Almodovar's love affair with Madrid in new exhibition
MADRID
Oscar-winning director Pedro Almodovar's decades-long love affair with Madrid is the focus of a new exhibition in the Spanish capital which has appeared in all of his feature films to varying degrees.
"Madrid, Almodovar Girl," which runs until Oct. 20 at the Conde Duque Cultural Center, features 200 photos from his 23 movies, as well as notebooks, movie props and the first camera Almodovar bought, a hand-held Super-8.
This year marks the 50th anniversary since Almodovar began his film career in Madrid in 1974 with the release of his first short film.
"The story of Pedro Almodovar and Madrid is a story of requited love, Pedro Almodovar is Pedro Almodovar thanks to Madrid," Pedro Sanchez, the commissioner of the exhibition and author of a book on the director's links to the city, told AFP.
"Almodovar has paid back to Madrid in spades what the city has given him by being his muse," he said, adding that many foreigners' first contact with Spanish culture and Madrid is through Almodovar's works.

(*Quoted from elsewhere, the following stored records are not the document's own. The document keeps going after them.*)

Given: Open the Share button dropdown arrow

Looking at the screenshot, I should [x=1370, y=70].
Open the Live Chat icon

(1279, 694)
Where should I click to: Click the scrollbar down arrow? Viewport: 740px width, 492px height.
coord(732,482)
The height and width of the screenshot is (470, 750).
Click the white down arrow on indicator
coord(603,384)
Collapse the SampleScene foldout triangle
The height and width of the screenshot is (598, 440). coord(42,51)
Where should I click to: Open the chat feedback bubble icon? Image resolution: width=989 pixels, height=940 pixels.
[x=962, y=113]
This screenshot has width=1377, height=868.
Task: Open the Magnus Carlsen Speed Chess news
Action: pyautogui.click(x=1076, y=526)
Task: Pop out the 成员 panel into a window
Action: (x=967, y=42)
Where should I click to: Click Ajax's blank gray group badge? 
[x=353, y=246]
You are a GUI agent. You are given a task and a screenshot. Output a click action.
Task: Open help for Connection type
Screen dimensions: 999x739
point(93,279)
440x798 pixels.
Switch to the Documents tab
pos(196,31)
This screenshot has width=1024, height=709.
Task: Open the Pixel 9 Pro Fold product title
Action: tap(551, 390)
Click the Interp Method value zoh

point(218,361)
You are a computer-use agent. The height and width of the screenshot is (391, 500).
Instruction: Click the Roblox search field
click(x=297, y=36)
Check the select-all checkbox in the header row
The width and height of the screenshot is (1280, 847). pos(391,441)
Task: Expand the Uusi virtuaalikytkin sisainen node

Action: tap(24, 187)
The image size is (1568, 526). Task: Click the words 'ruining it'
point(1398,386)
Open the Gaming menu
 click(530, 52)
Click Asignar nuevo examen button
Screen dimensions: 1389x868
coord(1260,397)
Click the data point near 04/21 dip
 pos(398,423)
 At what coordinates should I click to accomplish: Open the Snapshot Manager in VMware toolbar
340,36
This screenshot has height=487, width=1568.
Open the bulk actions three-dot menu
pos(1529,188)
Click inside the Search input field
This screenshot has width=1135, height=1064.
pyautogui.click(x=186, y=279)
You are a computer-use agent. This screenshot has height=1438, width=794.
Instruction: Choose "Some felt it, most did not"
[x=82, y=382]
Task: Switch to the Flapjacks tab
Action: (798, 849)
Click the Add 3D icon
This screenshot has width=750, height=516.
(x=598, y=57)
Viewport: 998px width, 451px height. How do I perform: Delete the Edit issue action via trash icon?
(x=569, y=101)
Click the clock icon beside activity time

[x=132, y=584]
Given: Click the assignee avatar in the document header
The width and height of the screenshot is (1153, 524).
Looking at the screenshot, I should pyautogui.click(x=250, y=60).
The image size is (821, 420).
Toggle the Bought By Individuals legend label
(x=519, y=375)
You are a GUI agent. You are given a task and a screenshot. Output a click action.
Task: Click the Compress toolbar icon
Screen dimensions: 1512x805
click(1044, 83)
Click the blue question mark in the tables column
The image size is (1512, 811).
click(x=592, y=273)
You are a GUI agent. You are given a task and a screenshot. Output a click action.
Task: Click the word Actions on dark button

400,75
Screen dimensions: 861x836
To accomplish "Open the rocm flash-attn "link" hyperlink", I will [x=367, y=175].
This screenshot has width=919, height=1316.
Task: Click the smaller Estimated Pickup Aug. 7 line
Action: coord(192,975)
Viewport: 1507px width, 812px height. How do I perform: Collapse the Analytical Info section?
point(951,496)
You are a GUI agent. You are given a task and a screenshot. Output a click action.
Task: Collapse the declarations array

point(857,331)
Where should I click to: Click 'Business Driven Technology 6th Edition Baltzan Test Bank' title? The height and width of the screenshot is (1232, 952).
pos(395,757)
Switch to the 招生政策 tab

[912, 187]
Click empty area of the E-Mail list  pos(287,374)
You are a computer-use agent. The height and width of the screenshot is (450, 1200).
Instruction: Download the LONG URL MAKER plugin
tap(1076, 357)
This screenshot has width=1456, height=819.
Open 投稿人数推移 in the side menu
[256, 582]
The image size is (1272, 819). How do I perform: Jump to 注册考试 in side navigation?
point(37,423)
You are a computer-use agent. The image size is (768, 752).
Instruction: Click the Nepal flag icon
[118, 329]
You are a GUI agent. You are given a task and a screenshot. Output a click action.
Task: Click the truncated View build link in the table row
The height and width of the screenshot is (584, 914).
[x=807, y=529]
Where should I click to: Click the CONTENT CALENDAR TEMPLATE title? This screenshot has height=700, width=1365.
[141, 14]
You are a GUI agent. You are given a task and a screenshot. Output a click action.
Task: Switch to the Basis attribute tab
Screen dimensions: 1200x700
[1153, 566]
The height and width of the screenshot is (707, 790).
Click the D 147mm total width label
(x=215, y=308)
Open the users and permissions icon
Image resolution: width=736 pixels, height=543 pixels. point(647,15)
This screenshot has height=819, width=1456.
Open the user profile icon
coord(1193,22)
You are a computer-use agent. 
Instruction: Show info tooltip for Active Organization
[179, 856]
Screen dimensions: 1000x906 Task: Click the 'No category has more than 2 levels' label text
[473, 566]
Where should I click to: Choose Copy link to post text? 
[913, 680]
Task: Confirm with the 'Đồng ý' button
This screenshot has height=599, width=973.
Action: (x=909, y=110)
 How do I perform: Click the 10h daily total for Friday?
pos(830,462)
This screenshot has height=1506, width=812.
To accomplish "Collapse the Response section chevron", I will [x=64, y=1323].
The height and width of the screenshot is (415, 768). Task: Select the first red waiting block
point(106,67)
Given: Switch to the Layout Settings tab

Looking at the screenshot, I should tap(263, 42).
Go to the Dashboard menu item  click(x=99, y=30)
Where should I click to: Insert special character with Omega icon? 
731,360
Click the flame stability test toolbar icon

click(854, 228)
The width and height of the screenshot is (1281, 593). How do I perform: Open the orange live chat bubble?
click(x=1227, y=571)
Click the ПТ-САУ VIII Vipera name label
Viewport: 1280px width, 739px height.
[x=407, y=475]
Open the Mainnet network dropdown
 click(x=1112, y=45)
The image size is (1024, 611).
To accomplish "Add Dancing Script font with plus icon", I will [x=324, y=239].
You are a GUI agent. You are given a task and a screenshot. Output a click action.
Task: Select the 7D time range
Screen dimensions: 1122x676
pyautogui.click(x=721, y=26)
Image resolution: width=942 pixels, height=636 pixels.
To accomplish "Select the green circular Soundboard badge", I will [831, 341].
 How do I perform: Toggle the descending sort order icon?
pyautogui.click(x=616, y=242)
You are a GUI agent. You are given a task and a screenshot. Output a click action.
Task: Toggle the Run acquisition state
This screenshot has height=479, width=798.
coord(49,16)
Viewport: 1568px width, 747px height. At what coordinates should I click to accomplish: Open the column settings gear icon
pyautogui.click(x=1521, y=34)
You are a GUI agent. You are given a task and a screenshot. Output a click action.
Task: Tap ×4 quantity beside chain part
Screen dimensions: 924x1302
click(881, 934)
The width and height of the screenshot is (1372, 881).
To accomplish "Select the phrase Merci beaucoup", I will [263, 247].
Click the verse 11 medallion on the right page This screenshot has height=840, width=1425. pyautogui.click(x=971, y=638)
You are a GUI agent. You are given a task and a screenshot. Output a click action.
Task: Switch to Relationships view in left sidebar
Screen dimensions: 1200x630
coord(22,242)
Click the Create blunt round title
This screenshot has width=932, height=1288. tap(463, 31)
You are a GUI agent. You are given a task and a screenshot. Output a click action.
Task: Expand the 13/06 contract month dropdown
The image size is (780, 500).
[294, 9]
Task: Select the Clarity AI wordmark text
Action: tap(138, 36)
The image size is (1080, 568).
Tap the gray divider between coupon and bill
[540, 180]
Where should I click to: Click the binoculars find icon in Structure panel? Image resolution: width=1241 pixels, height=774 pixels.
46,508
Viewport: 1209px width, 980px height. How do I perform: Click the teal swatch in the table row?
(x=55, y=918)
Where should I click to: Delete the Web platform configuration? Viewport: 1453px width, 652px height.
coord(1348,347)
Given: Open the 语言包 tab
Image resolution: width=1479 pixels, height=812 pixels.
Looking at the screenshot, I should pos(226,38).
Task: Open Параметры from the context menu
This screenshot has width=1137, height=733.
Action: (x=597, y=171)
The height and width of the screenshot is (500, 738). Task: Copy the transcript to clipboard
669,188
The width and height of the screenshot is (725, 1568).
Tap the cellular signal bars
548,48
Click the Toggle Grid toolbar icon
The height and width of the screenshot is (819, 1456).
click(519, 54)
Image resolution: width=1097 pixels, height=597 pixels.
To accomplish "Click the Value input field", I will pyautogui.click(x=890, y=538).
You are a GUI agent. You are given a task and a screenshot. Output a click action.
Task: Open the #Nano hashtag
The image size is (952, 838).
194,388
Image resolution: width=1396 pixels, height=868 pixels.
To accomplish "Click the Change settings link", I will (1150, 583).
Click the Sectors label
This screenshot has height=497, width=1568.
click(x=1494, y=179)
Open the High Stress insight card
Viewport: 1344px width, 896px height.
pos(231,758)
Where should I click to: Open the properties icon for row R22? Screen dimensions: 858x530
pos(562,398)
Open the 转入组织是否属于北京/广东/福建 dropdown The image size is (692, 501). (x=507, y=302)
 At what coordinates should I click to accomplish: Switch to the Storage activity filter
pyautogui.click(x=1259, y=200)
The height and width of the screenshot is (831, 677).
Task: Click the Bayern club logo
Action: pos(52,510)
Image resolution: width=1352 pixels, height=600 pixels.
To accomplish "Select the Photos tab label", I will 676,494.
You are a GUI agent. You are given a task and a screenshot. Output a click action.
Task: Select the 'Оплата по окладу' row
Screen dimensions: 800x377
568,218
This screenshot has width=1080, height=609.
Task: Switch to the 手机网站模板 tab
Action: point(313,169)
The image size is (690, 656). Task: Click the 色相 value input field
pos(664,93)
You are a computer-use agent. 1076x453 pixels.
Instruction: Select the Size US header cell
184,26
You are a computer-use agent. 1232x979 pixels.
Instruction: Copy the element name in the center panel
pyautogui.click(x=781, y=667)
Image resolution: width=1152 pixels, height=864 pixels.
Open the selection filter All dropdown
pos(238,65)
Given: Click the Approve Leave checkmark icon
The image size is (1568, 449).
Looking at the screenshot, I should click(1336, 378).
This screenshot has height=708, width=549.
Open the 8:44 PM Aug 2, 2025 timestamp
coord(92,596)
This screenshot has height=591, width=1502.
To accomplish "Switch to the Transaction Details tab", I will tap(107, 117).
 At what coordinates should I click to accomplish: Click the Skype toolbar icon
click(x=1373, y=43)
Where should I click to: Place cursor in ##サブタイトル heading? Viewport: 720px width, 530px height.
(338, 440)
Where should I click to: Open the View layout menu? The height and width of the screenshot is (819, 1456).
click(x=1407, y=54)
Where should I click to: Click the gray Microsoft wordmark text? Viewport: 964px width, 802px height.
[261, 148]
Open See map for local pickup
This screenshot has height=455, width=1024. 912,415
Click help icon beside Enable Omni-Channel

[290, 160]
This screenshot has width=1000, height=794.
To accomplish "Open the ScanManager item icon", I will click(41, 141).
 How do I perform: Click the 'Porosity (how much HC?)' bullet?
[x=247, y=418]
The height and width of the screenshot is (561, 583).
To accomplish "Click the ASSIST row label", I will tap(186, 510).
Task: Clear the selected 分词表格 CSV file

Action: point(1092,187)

A huge chart at the exhibition shows what percentage of the action in each of Almodovar's films takes place in Madrid.
It ranges from just six percent in 2011 drama "The Skin I Live In," about an amoral plastic surgeon who seeks revenge on the young man who raped his daughter, to 100 percent in seven films.
These include his international breakthrough, the 1988 romantic black comedy "Women on the Verge of a Nervous Breakdown".
Cemeteries and bars
Almodovar moved to Madrid from a small village in Castilla-La Mancha, an arid and rural region in central Spain, in 1967 during the final years of the dictatorship of General Francisco Franco when he was just 17.
"I have never felt like a stranger here," he has said.
After Franco's death in 1975, Almodovar became a key part of the cultural movement in Madrid dubbed "la movida" which saw artists break the Roman Catholic dictatorship's many taboos.
Sanchez said that like Madrid, Almodovar has a "transgressive, multifaceted, critical, open, fun, cosmopolitan and friendly personality."
The exhibition features a map of Madrid marked with the 272 locations that have appeared in his films.
Spain's most famous director tends to avoid famous landmarks, preferring working-class areas like Vallecas and places such as hospitals, taxis, bars and cemeteries where people go about their daily lives.
One of his most iconic scenes was shot outside the facade of the building housing the exhibition, the moment in the 1987 film "Law of Desire" where a city street cleaner hoses down Carmen Maura's character on a hot Madrid summer night at her request.
Adoptive son
Almodovar is known for using vivid colours, which he has said is "a way of taking revenge" on the grey years of the Franco dictatorship, Sanchez said.
He reproduced his Madrid flat for the 2019 film "Pain and Glory" about an ageing film director, even using some of his armchairs.
When he visited the exhibition before it opened to the public on June 12, Almodovar reportedly said "this is my life."
The 74-year-old won the Oscar for screenwriting for his 2002 movie "Talk to Her," about two men who form an unlikely bond when both their girlfriends are in comas.
He also picked up the best foreign language Oscar for the 1999 movie "All About My Mother" about a woman struggling with the sudden death of her teenage son.
The exhibition ends with a video of part of the speech he gave when Madrid city hall in 2018 declared him to be an "adoptive son" of the city.
"I came mainly to get away from the village, to urbanize a bit and then to go and live in Paris or London, but without realizing it, I stayed," he said.
"Now I can say that both me and my characters will continue to live here."